┌─ GIVEN ENTRIES
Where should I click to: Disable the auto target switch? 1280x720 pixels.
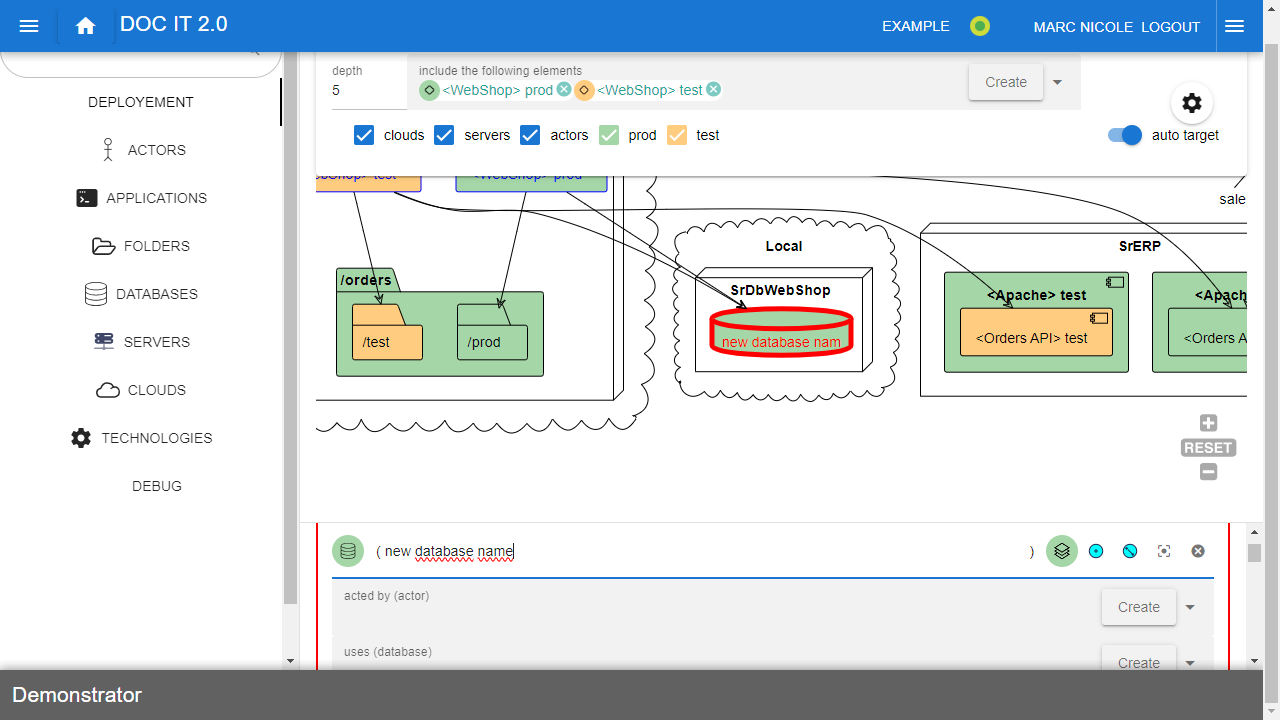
└─
┌─ GIVEN ENTRIES
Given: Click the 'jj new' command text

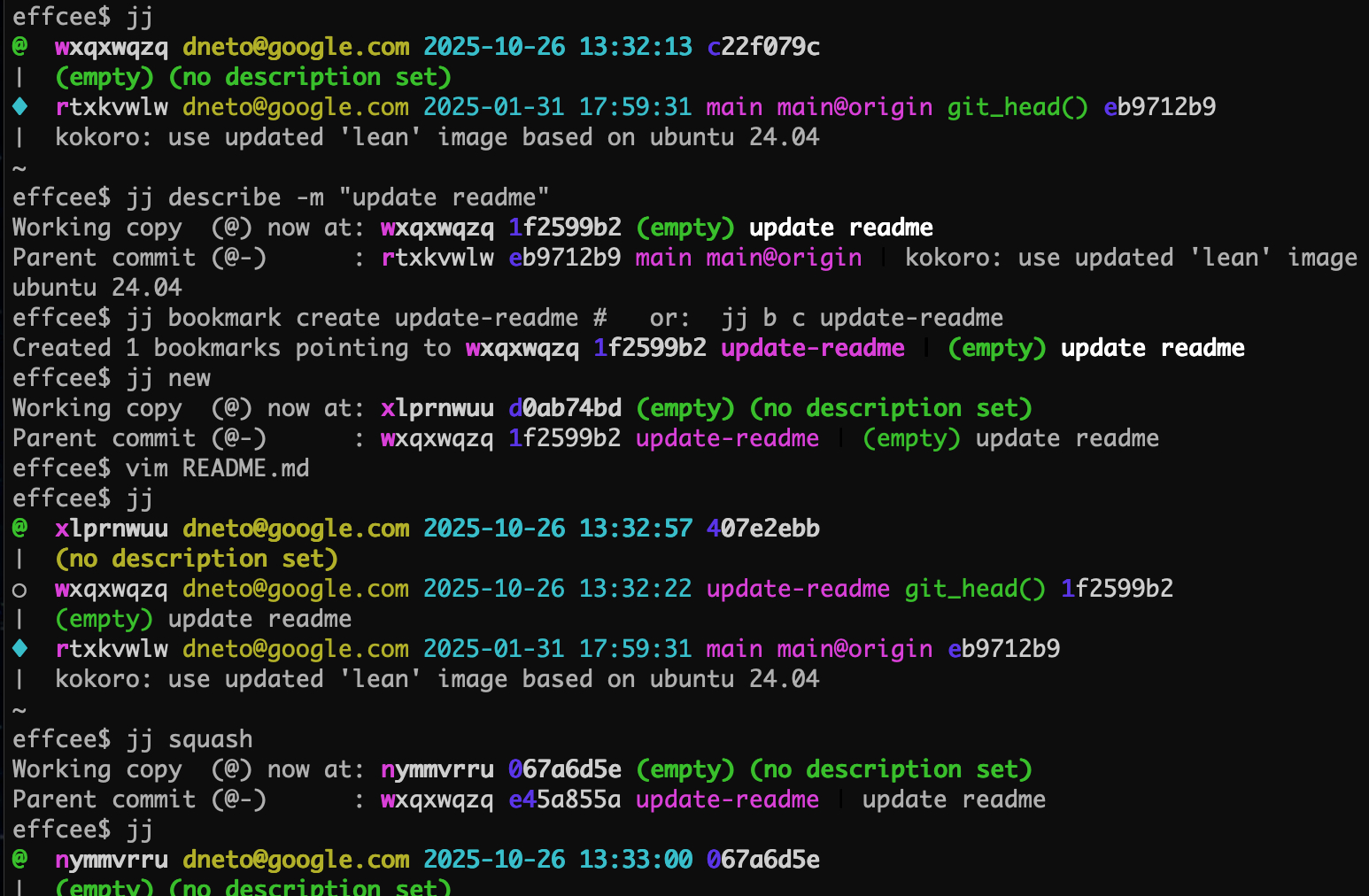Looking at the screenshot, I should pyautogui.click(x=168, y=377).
└─
┌─ GIVEN ENTRIES
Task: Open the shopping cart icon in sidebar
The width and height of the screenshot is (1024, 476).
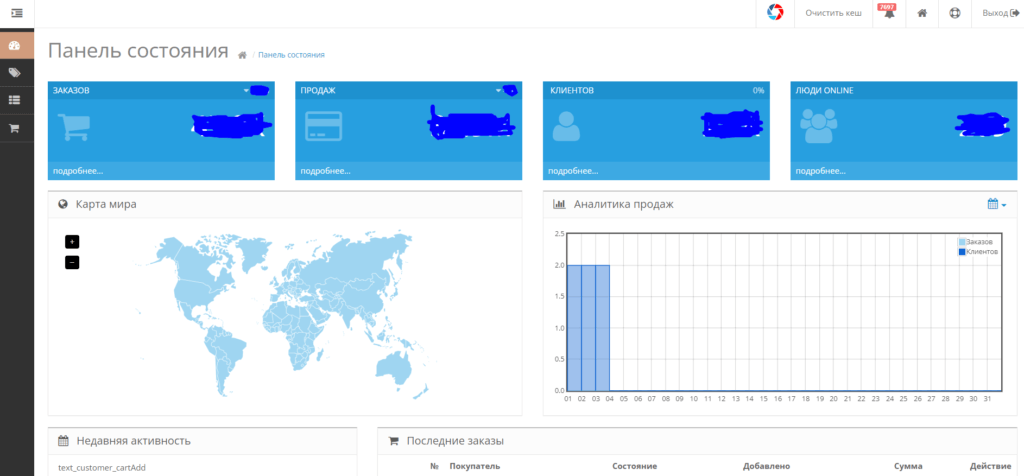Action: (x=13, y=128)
└─
Starting at the line that has "Task: Open the shopping cart icon in sidebar" and ending with the line that has "Action: (x=13, y=128)", write out that part of the material again, substituting "shopping bag" for "shopping cart" and changing nothing else. Omit the pictures.

TASK RESPONSE:
Task: Open the shopping bag icon in sidebar
The width and height of the screenshot is (1024, 476).
Action: (x=13, y=128)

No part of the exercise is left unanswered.